* Challenge:
Please pull out each line of the listing below that contains the string "computer", treating uppercase and lowercase letters as different.

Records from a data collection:
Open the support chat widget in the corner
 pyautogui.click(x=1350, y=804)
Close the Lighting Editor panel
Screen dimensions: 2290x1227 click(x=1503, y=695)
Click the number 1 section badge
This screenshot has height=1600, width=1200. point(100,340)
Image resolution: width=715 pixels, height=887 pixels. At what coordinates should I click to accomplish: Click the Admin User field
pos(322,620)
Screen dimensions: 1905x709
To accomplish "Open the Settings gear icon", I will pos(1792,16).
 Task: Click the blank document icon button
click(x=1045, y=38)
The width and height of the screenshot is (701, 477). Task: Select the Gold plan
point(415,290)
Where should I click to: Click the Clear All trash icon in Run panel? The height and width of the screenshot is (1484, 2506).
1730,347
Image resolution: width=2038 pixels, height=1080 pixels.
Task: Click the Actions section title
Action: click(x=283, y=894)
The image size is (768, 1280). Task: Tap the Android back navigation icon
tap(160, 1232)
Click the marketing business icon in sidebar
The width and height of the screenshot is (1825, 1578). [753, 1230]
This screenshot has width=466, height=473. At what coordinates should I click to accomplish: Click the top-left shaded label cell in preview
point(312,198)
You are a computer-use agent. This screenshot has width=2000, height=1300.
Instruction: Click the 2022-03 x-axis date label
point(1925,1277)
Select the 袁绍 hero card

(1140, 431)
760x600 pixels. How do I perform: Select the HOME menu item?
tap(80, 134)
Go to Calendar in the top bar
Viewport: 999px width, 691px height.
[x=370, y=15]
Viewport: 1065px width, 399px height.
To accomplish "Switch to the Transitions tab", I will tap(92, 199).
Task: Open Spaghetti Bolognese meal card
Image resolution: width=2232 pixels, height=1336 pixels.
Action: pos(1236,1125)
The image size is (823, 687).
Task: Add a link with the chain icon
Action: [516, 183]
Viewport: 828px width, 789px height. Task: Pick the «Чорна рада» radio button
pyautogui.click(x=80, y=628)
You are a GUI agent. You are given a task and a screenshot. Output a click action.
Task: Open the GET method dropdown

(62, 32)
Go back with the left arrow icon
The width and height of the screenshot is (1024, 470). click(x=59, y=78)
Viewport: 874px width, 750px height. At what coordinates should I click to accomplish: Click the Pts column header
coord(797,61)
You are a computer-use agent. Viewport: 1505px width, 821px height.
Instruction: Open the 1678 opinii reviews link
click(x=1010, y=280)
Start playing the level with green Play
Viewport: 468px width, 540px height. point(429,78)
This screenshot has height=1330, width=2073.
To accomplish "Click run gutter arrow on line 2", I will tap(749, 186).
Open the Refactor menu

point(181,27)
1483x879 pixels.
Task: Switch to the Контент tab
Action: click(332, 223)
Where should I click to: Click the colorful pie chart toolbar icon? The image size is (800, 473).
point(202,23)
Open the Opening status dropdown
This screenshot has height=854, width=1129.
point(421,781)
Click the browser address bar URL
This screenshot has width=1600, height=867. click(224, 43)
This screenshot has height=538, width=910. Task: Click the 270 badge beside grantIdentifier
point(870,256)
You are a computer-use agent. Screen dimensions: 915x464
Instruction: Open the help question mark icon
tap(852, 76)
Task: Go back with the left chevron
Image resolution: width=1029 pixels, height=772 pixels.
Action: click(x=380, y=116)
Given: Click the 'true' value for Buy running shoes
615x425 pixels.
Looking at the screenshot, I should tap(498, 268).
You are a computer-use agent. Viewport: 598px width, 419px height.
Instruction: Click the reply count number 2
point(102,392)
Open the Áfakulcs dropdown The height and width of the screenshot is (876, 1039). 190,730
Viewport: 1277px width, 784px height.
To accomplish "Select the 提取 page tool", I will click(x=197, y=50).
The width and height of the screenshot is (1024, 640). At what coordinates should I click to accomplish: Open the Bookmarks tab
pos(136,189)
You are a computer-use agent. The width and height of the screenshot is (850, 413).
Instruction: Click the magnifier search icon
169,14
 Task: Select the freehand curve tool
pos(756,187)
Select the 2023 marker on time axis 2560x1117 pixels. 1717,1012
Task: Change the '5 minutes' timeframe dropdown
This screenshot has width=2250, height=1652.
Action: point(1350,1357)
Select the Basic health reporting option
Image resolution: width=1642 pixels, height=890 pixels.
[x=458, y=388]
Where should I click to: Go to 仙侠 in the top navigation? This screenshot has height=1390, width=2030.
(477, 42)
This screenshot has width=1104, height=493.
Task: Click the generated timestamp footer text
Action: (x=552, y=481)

* Right answer:
You are a computer-use agent. This screenshot has width=2000, height=1300.
You are a computer-use agent. Viewport: 1505px width, 821px height.
You are a computer-use agent. Screen dimensions: 915x464
You are a computer-use agent. Viewport: 598px width, 419px height.
You are a computer-use agent. The width and height of the screenshot is (850, 413).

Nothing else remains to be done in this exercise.